DELETE /jobs/direct?job_id=<id>
→ Revoke all Celery tasks (terminate=True)
→ Set job state to CANCELED

Simulation tasks have a 10-hour hard time limit (configured in the Celery worker). Tasks exceeding this are killed.

POST /jobs/batch
→ Create BatchSimulationModel (state: PENDING)
→ Dispatch helper_worker.submit_job task

The submit_job task on the helper worker:

  1. Connects to the HPC cluster via SSH (using Fabric and the user’s PLGrid SSH certificate from KeycloakUserModel)
  2. Creates a remote working directory
  3. Uploads:
    • Compressed simulation input files
    • A watcher script (monitors each array task)
    • A data-sender script (POSTs results back to YAPTIDE)
  4. Submits a Slurm array job:
    Terminal window
    sbatch --array=0-N-1 run_simulation.sh
  5. Submits a collect job (depends on the array job):
    Terminal window
    sbatch --dependency=afterok:<array_id> collect_results.sh
  6. Stores the array and collect Slurm job IDs in BatchSimulationModel

The watcher script on the cluster:

  • Runs alongside each array task
  • Monitors simulator output (logfiles, stdout)
  • POSTs progress updates to the YAPTIDE backend:
    POST /tasks
    Authorization: Bearer <simulation_update_key>

When the frontend polls GET /jobs/batch?job_id=<id>, the backend:

  1. Returns cached task states from the database
  2. Optionally queries sacct on the cluster via SSH to update Slurm job status

The collect job on the cluster:

  1. Runs after all array tasks complete
  2. Gathers output files from each task directory
  3. Averages/merges results
  4. POSTs the final results to POST /results
  5. The backend stores them as EstimatorModelPageModel
DELETE /jobs/batch?job_id=<id>
SSH to cluster
→ scancel <array_id> <collect_id>
→ Set job state to CANCELED

Both execution paths use HTTP callbacks for workers to report state back to Flask:

EndpointWho Calls ItPurpose
POST /tasksSimulation worker / cluster watcherUpdate task progress (primaries, estimated time)
POST /resultsMerge task / collect jobStore final results
POST /jobsHelper workerUpdate job-level state

These internal endpoints are authenticated with a simulation update key — a 7-day JWT generated at job submission and stored (hashed) in the SimulationModel.

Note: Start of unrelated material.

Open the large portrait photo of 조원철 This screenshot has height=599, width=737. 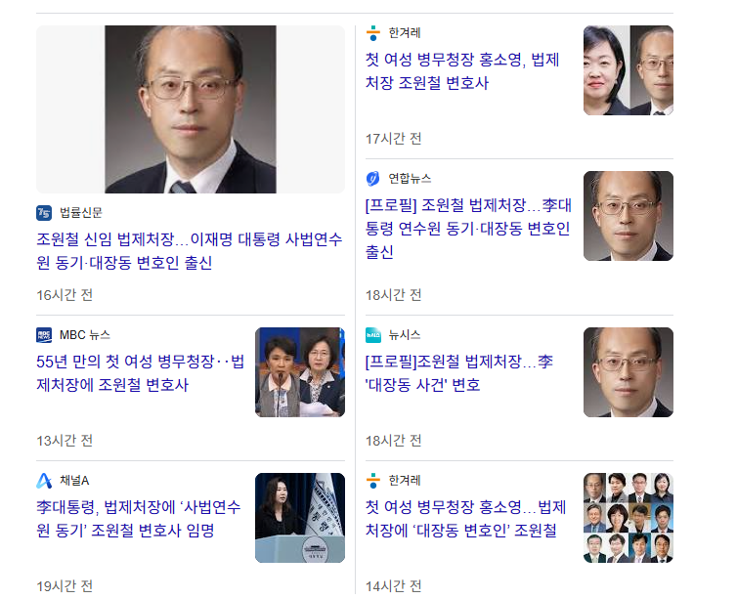pos(191,109)
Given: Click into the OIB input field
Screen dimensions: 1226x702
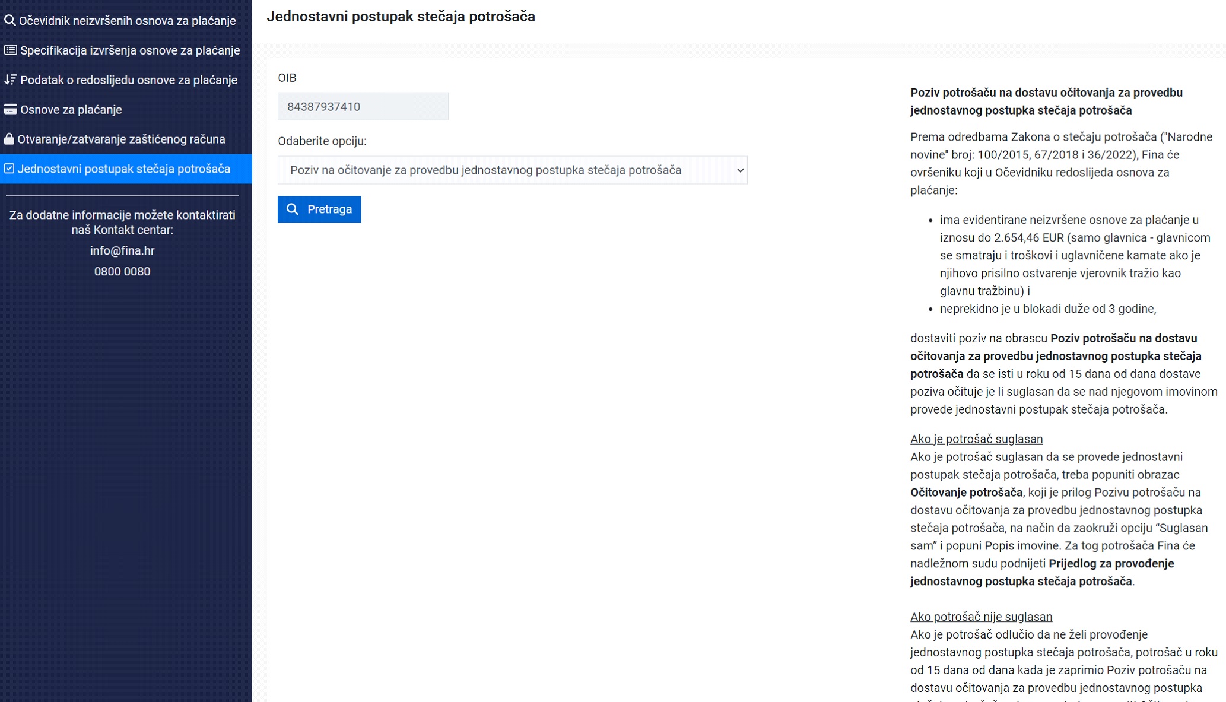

The frontend polls for job status using this pattern:

1. POST /jobs/direct → { job_id }
2. Loop:
GET /jobs/direct?job_id=<id>
→ If RUNNING: show progress bars (primaries/estimated_time per task)
→ If COMPLETED: GET /results?job_id=<id> → render plots
→ If FAILED: show error
→ If CANCELED: show cancellation notice
Wait 2–5 seconds, repeat

The polling interval increases as the simulation runs longer to reduce server load.